Back neck base to waist: 42cm on the client and 39cm on the pattern.
42cm – 39cm = 3cm
Three centimeters is quite a big difference. Once again, it shows that my client has a noticeable degree of shoulder slope and the line of the slope will be rather steep. It fully corresponds with the peculiarities of my client's figure though.
Shoulder width at the back: 43cm on the client and 38cm on the pattern.
43cm – 38cm= 5cm
There is a 5cm difference between my client's shoulder width at the back and the same measurement on the pattern. I divide the value in two. As the result, I need to add 2.5cm from each side of the pattern. It means that my mum has a slightly curved back. Her shoulders are somewhat pushed forward, which makes her shoulder width at the back rather large and her shoulder slope rather pronounced. I will add 2.5cm on the central back piece.
Shoulder width at the front: 39cm on the client and 39cm on the pattern. The measurements coincide.
Shoulder length: 13cm on the client and 9cm on the pattern.
13cm – 9cm = 4cm
I took this measurement in its actual size. I felt like placing the shoulder seam rather low for better freedom of movement and more convenience in working with the armscye. I will add 4cm to the shoulder length when transferring the pattern onto the fabric.
Back width: 39cm on the client and 38cm on the pattern.
39cm – 38cm = 1cm
I divide it in two. As the result, I need to add 0.5cm from each side of the armscye to achieve the required width of the back.
Let’s move to the back half of the dress.
The following calculations affect the lace part of the dress above the waistline. First, I will pre-calculate the configuration of the side seam and write the values under “Back Sides 1” (column 5).
Let us begin. You will see what happens after I take into account all measurements and calculations from the table.
The bust front and under-bust front measurements are not involved in these calculations. I write dashes in the table.
Bust circumference: 99cm on the client and 94cm on the pattern.
But I have already added 3cm from each side of the back half of the dress (a total of 6cm).
94cm + 6cm= 100cm
99cm – 100cm = -1cm
I divide it in half.
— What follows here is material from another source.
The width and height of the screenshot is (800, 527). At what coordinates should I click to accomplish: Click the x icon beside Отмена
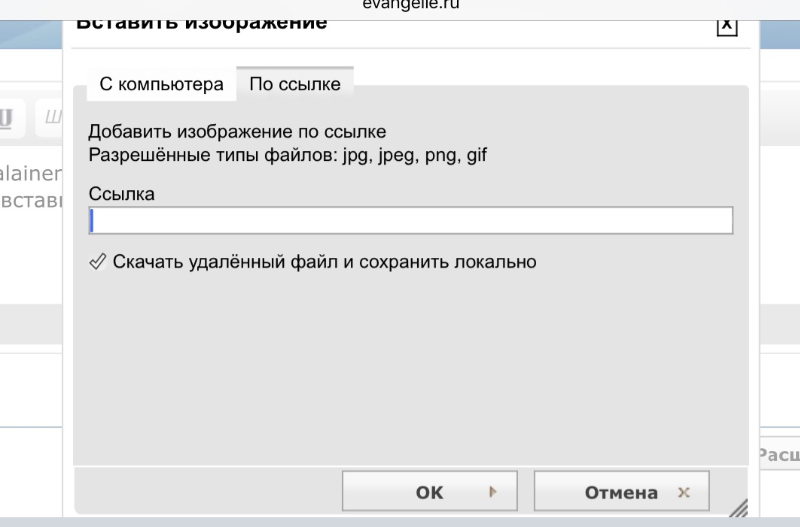(x=684, y=492)
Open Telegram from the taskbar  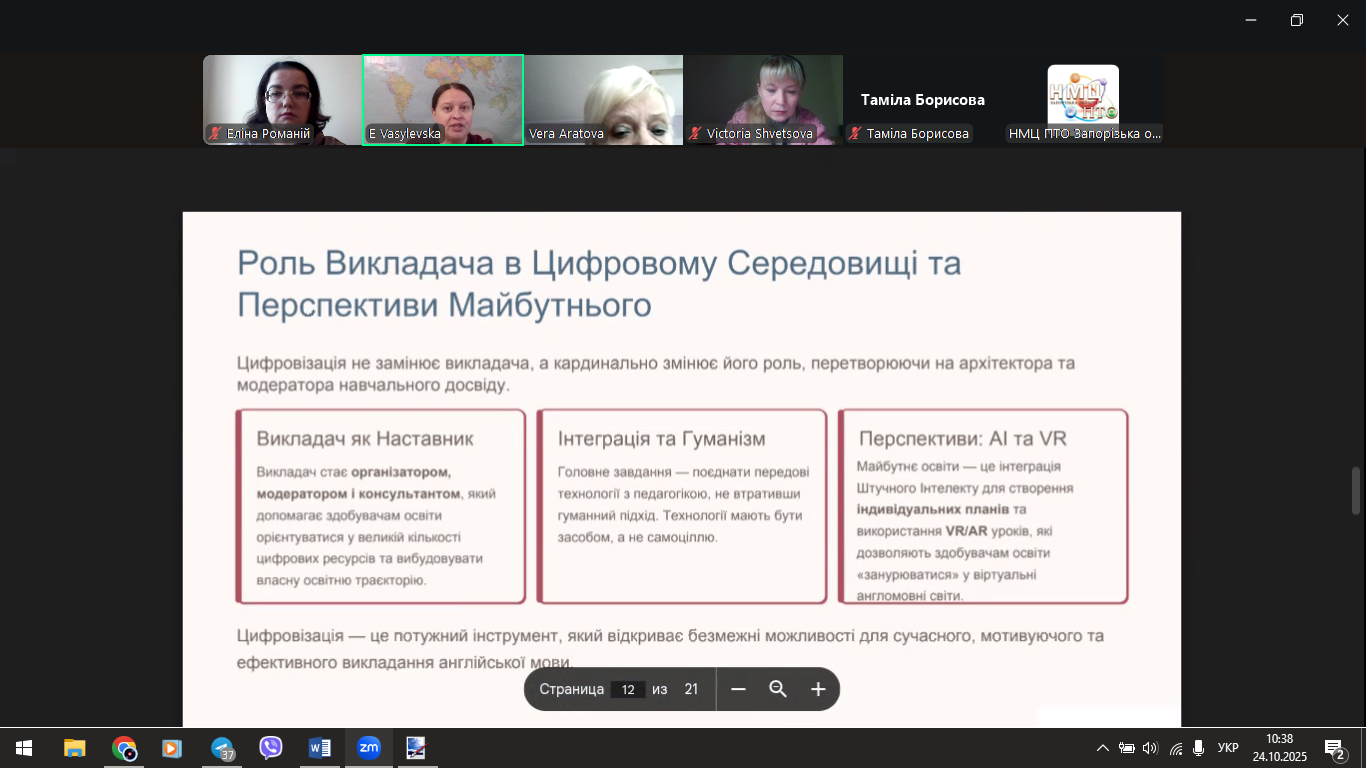[x=222, y=748]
As a result, I need to remove 0.5cm along the bust line from each side of the back of the dress. I write -0.5cm in the table.
Under-bust circumference: 87cm on the client and 81cm on the pattern.
I have, however, already added 3cm from each side of the back (a total of 6cm).
81cm + 6cm = 87cm
87cm – 87cm = 0cm
There are no alterations along the under-bust line so I put a zero in the table.
Waist circumference: 87cm on the client and 75cm on the pattern.
But I have already added 3cm from each side of the back (a total of 6cm).
75cm + 6cm= 81cm
87cm – 81cm = 6cm
I divide it in half. As the result, I need to add 3cm from each side of the back. I write it in the table.
I won't perform as complicated calculations as I did for the corset base of the dress because it is only a simple lace overlay. It's enough to just put the side seam in place. That's why I will leave the side seam of the front as is and apply some alterations to the side seam of the back using the princess seams.
I leave it at -0.5cm along the bust line and at 0 along the under-bust line for the adjusted side seam of the back (column 6). What concerns the waistline, I do the same thing I did when calculating the base of the dress: add 0.5cm and distribute the rest between the front and back princess seams.
Let's see what I have got. I have added just 0.5cm from each side in the waist. It should be 3cm though. I will divide this difference of 2.5cm between the four raw edges of the front and back princess seams. As the result, I need to shift the front and back princess seams 0.6cm outwards in the waist.
I will use another two columns of the table, "Princess Seam Back" and "Princess Seam Front" (7 and 8), and write 0.6cm under "Waistline Circumference."
These are all calculations required to build the pattern of our dress. I will give necessary comments during the cutting process and you will see how to build the patterns of the dress and the lace overlay, how to construct the sleeve and what other additional pieces are required to sew the garment.